• _Exercise inputs_:
........
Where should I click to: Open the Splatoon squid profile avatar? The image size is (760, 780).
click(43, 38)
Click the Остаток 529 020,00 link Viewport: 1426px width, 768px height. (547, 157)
........
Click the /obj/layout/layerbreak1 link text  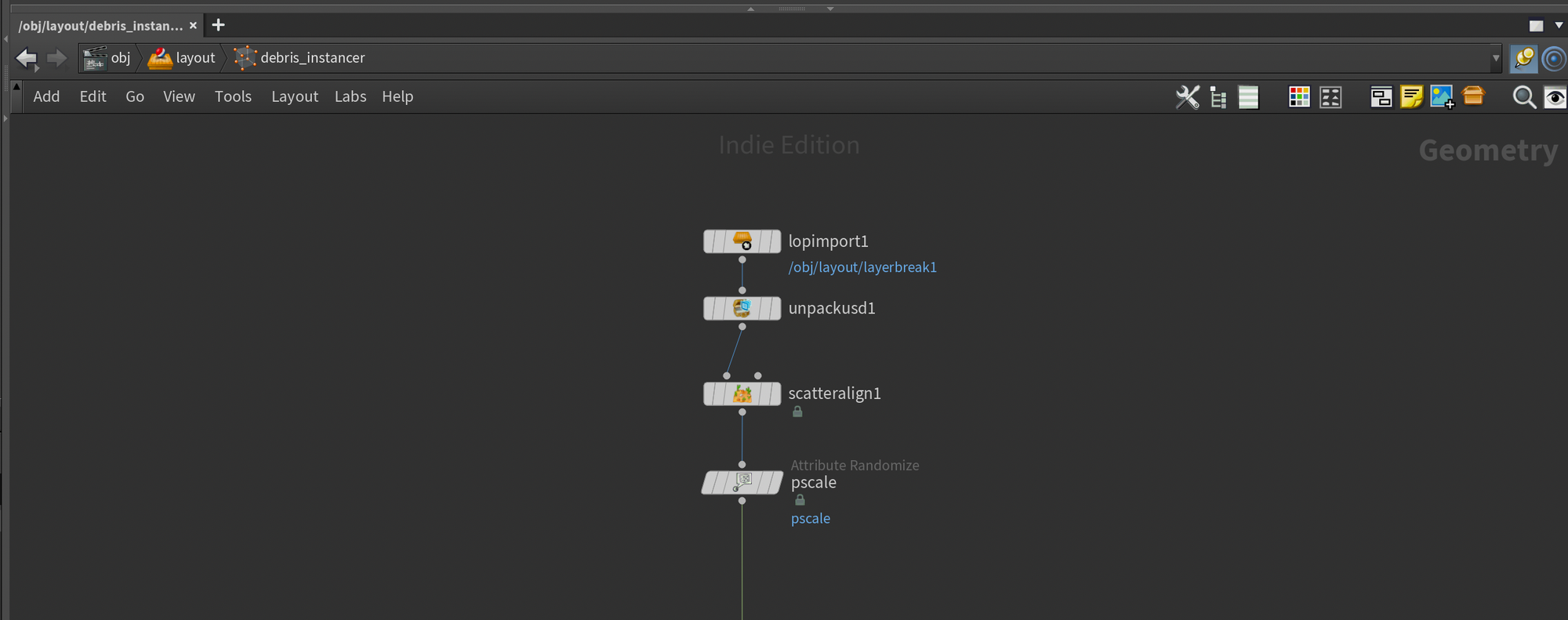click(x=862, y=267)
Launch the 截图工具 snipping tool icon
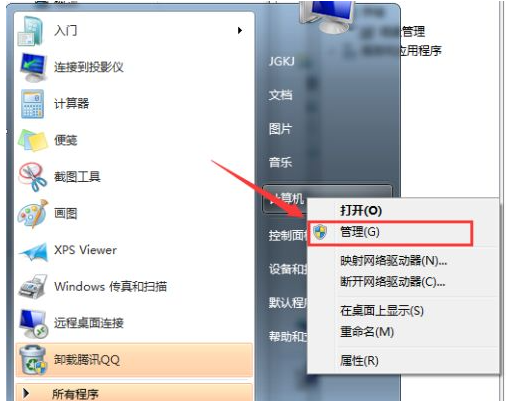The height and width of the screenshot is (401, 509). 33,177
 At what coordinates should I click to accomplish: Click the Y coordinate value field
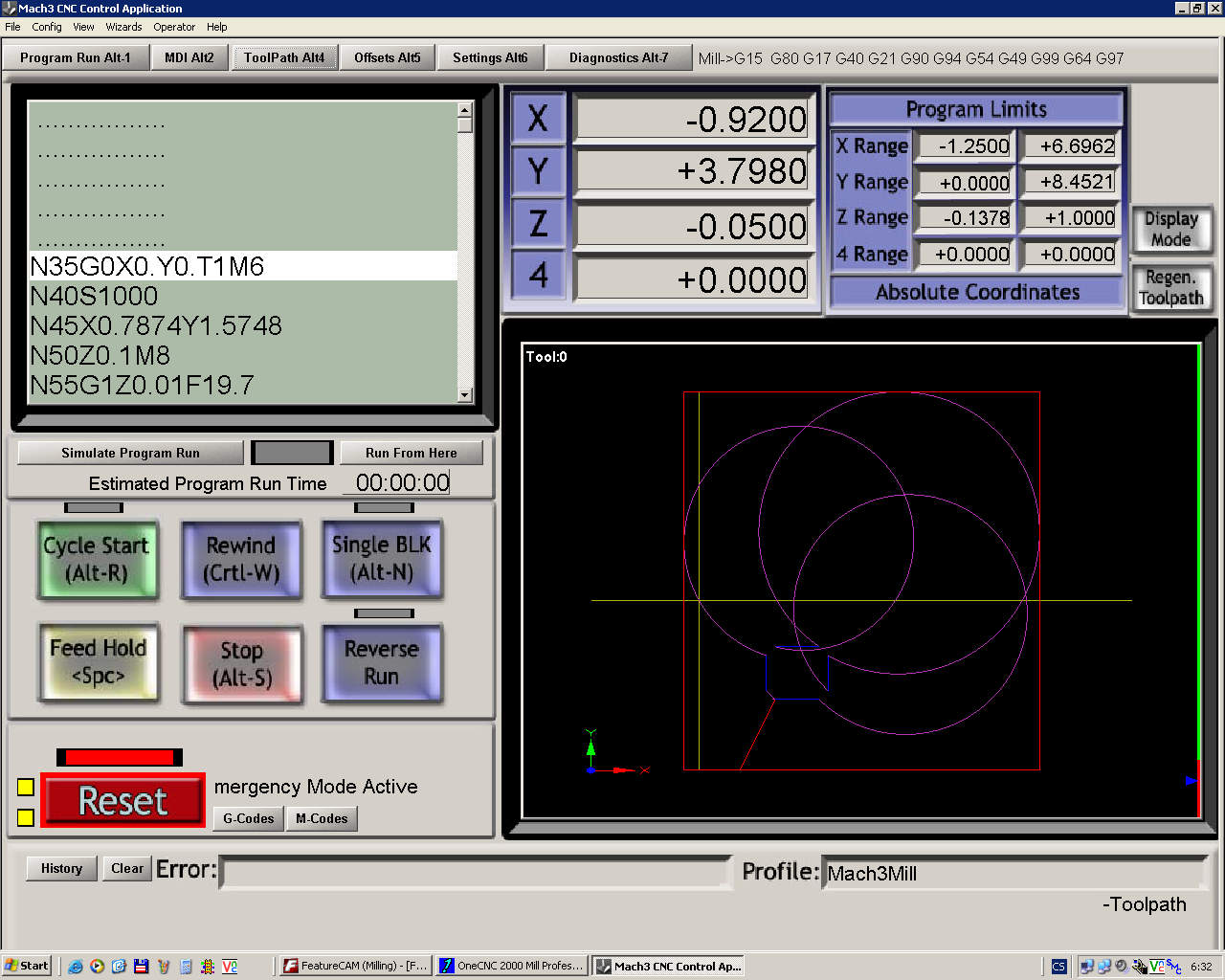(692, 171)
........
• _Directions_:
In the listing above, the lines from the one containing "Where should I" through the one containing "Click the Остаток" must be set down exactly, with no other lines.

• _Problem solution_:
Where should I click to: Open the Splatoon squid profile avatar? The image size is (760, 780).
click(43, 38)
Click the Остаток 529 020,00 link Viewport: 1426px width, 768px height. (547, 157)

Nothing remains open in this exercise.